■ **EXERCISE DETAILS**: Within the listing below, please copy exactly the lines between the line holding "Task: Click Share project button" and the line holding "This screenshot has width=1568, height=771.", inclusive.

[[ INFORMATION SHOWN, beginning ]]

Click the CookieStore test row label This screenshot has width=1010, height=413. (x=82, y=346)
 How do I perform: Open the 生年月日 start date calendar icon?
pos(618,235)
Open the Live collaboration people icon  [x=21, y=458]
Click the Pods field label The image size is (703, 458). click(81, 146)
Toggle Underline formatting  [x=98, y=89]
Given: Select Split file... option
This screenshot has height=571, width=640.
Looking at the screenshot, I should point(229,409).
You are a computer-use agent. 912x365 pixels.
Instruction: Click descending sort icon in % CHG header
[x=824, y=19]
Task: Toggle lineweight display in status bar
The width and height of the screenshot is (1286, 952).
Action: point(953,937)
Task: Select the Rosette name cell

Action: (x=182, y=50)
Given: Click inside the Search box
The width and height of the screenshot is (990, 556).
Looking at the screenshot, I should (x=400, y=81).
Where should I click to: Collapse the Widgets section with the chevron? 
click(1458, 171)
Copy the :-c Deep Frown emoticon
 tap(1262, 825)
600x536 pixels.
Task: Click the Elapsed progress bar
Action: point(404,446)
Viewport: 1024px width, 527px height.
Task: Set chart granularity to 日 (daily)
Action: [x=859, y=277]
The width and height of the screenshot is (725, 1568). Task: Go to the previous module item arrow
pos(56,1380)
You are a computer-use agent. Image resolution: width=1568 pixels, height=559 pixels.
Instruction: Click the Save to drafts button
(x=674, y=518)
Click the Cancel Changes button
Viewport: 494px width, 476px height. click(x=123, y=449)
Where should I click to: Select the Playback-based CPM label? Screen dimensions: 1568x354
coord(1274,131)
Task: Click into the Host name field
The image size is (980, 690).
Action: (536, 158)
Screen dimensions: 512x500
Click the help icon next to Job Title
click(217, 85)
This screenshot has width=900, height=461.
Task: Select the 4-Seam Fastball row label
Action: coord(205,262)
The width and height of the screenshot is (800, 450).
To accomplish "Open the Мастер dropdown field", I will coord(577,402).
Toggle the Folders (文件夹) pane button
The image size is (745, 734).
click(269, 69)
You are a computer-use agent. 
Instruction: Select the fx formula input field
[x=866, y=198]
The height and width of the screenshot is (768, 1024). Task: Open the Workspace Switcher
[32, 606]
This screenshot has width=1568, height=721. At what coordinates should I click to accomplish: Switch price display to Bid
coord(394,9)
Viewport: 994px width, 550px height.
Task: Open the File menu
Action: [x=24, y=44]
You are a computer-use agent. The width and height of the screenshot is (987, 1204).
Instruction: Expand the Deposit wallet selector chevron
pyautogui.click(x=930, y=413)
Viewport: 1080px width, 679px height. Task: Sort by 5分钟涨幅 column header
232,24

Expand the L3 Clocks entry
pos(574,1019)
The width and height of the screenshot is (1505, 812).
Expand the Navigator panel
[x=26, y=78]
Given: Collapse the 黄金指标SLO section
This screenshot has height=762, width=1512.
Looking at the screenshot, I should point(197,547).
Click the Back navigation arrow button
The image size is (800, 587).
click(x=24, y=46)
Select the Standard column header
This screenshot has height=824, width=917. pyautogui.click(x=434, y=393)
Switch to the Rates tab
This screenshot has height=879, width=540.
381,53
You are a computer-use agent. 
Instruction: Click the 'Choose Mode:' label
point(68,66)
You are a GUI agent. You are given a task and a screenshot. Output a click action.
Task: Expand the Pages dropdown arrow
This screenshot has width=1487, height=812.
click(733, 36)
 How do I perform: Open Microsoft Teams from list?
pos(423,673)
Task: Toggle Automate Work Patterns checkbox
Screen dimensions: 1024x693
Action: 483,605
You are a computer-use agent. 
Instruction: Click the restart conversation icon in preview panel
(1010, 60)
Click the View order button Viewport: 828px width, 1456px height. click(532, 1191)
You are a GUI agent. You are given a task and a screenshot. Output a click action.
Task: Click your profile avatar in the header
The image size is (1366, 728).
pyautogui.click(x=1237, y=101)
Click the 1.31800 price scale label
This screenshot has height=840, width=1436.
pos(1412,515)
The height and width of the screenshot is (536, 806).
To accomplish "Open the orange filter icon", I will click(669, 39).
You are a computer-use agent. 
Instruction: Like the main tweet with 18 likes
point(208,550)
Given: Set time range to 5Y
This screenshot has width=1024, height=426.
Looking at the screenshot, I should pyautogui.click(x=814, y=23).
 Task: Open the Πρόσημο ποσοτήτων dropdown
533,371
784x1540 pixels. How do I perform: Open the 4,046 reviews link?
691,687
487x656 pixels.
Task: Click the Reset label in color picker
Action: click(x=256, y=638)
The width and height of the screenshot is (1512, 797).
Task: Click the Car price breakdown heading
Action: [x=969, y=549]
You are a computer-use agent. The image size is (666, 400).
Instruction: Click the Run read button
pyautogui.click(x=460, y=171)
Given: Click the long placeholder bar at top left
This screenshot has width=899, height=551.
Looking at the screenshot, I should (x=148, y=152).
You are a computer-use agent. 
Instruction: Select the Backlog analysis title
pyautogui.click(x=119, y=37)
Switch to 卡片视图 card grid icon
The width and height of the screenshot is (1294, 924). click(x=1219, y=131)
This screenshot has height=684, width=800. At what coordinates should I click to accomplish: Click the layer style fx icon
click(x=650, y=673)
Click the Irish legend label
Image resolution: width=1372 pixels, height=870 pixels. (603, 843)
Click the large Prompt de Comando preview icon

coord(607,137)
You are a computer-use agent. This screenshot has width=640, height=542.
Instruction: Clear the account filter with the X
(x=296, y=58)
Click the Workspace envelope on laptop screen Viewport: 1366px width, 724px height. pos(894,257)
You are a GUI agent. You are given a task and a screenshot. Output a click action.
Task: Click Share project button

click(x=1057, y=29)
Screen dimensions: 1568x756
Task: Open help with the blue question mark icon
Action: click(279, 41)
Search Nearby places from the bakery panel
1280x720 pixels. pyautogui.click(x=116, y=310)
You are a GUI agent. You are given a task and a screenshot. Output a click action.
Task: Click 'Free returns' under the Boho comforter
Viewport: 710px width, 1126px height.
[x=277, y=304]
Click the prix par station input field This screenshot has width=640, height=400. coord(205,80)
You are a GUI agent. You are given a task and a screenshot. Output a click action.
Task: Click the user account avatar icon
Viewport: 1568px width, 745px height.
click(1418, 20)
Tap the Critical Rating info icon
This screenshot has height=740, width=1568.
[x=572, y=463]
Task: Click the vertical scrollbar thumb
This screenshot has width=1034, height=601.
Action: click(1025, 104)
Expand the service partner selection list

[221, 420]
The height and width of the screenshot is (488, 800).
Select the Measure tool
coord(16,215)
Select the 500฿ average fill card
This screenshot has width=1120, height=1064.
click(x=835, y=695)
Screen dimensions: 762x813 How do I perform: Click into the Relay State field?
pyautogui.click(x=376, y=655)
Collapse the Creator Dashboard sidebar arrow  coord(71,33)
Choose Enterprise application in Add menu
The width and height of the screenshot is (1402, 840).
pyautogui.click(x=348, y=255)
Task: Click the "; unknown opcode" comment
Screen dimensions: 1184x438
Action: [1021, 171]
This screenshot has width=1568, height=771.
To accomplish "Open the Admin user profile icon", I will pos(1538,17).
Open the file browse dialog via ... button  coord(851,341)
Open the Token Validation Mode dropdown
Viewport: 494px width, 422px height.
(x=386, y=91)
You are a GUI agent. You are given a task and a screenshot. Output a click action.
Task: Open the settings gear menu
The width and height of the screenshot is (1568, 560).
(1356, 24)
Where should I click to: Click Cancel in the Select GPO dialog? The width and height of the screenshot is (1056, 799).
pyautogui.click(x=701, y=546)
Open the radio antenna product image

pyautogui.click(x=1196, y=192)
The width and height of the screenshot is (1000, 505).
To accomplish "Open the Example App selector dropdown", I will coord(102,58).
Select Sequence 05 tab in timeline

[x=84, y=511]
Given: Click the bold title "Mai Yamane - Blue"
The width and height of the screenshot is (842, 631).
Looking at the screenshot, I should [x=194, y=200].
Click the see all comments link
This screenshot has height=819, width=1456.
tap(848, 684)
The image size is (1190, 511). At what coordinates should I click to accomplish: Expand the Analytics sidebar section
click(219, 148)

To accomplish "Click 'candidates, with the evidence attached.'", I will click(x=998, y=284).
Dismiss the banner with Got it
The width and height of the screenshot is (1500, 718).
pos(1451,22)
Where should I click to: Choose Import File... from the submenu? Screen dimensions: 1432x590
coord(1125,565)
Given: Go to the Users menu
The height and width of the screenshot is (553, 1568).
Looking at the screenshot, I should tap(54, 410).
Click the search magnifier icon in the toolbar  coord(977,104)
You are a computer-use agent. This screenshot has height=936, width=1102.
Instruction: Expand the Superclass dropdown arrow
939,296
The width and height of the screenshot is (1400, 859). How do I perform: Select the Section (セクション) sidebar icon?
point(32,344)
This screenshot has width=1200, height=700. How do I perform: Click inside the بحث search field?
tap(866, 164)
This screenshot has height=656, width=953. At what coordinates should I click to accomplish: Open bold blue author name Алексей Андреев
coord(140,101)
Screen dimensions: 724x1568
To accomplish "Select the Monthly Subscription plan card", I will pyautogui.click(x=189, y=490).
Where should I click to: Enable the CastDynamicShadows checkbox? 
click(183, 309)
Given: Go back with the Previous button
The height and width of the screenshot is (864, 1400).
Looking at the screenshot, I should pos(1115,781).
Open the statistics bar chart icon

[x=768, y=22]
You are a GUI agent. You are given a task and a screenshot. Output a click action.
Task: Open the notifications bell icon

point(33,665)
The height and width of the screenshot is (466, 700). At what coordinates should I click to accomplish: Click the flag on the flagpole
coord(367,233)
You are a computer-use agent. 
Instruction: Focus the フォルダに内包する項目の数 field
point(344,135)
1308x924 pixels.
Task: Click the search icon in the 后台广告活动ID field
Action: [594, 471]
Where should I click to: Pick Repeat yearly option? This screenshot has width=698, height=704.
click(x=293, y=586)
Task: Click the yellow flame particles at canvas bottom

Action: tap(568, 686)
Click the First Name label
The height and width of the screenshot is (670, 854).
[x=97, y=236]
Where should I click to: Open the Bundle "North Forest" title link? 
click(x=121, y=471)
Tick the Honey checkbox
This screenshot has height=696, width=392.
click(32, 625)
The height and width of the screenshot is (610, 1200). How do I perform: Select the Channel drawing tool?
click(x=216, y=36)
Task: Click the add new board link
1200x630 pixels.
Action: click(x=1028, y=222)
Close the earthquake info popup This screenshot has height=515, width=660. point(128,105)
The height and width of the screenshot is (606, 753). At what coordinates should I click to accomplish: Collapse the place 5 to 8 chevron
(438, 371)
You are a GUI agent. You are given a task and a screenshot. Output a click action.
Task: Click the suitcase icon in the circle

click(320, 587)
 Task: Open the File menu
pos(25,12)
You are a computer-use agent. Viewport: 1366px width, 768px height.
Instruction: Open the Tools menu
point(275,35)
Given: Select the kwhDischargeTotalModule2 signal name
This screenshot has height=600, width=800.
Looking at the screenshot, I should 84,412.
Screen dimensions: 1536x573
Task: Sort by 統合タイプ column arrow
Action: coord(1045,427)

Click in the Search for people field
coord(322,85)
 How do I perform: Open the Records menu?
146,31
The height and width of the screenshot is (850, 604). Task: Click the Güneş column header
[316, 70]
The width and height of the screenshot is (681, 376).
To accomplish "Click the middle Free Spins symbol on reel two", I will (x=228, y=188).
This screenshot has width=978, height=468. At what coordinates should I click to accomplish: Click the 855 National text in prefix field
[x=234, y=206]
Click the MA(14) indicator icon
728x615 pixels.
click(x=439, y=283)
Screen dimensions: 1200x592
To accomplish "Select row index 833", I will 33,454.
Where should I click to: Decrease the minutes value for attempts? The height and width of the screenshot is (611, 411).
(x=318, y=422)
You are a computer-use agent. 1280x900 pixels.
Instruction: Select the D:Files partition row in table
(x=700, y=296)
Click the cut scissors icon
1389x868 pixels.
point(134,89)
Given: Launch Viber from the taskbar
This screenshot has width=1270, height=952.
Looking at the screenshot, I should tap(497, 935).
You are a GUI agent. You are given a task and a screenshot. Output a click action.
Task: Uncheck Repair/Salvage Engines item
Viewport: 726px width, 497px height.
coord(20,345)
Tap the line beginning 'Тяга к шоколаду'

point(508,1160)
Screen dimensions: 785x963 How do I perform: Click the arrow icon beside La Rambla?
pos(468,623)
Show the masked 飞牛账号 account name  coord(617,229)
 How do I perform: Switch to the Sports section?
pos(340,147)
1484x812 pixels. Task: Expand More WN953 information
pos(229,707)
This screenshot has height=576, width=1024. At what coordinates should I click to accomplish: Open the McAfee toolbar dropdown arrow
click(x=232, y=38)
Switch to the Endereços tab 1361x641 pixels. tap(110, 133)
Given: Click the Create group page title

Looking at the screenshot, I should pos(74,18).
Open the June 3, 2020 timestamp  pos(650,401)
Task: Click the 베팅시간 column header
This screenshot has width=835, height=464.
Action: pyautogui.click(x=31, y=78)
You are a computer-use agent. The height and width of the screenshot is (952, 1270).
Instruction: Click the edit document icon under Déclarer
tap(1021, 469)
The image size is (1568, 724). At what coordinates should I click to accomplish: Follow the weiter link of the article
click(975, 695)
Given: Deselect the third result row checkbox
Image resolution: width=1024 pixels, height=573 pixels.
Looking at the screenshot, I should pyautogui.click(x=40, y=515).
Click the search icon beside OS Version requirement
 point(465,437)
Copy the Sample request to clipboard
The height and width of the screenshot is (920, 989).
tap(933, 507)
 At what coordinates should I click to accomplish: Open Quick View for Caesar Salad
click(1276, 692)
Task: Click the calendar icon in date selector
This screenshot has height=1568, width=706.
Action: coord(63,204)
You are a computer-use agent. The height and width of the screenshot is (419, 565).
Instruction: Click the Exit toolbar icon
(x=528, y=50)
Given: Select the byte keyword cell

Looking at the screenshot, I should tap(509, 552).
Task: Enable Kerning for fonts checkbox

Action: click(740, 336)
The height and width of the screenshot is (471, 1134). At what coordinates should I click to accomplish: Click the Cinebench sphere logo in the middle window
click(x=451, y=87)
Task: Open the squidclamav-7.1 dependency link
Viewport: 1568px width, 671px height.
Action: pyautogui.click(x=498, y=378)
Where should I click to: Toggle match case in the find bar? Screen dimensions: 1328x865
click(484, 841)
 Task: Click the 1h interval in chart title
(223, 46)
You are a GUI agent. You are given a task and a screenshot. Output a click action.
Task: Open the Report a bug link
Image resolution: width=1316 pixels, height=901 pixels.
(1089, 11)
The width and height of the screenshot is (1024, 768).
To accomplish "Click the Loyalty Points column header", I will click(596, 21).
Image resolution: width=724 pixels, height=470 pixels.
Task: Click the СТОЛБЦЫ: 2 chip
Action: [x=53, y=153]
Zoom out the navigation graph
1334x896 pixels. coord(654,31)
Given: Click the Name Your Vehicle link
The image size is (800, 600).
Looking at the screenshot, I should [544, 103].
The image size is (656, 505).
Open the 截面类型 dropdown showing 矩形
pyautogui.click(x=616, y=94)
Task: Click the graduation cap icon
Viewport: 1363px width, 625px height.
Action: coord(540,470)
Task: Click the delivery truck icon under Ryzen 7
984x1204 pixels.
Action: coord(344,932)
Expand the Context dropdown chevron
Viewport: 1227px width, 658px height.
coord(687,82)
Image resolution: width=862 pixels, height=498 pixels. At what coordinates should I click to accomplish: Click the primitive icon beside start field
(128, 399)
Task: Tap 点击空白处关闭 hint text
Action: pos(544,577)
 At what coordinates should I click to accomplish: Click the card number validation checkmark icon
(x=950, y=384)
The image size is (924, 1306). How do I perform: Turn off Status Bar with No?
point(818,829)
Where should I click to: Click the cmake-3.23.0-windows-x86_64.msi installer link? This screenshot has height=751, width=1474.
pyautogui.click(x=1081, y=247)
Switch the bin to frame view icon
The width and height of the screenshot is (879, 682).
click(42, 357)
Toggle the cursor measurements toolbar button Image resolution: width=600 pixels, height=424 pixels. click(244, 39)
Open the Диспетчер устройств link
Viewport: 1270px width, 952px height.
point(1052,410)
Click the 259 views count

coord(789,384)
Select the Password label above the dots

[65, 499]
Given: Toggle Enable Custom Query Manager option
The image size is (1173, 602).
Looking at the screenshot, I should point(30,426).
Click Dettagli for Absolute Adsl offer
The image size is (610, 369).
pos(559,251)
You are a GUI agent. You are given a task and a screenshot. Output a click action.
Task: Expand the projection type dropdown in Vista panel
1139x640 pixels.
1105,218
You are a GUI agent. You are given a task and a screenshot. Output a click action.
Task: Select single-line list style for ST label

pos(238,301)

[[ INFORMATION SHOWN, end ]]

■ **YOUR SOLUTION**:
Task: Click Share project button

click(x=1057, y=29)
Screen dimensions: 1568x756
Task: Open help with the blue question mark icon
Action: click(279, 41)
Search Nearby places from the bakery panel
1280x720 pixels. pyautogui.click(x=116, y=310)
You are a GUI agent. You are given a task and a screenshot. Output a click action.
Task: Click 'Free returns' under the Boho comforter
Viewport: 710px width, 1126px height.
[x=277, y=304]
Click the prix par station input field This screenshot has width=640, height=400. coord(205,80)
You are a GUI agent. You are given a task and a screenshot. Output a click action.
Task: Click the user account avatar icon
Viewport: 1568px width, 745px height.
click(1418, 20)
Tap the Critical Rating info icon
This screenshot has height=740, width=1568.
[x=572, y=463]
Task: Click the vertical scrollbar thumb
This screenshot has width=1034, height=601.
Action: click(1025, 104)
Expand the service partner selection list

[221, 420]
The height and width of the screenshot is (488, 800).
Select the Measure tool
coord(16,215)
Select the 500฿ average fill card
This screenshot has width=1120, height=1064.
click(x=835, y=695)
Screen dimensions: 762x813 How do I perform: Click into the Relay State field?
pyautogui.click(x=376, y=655)
Collapse the Creator Dashboard sidebar arrow  coord(71,33)
Choose Enterprise application in Add menu
The width and height of the screenshot is (1402, 840).
pyautogui.click(x=348, y=255)
Task: Click the "; unknown opcode" comment
Screen dimensions: 1184x438
Action: [1021, 171]
This screenshot has width=1568, height=771.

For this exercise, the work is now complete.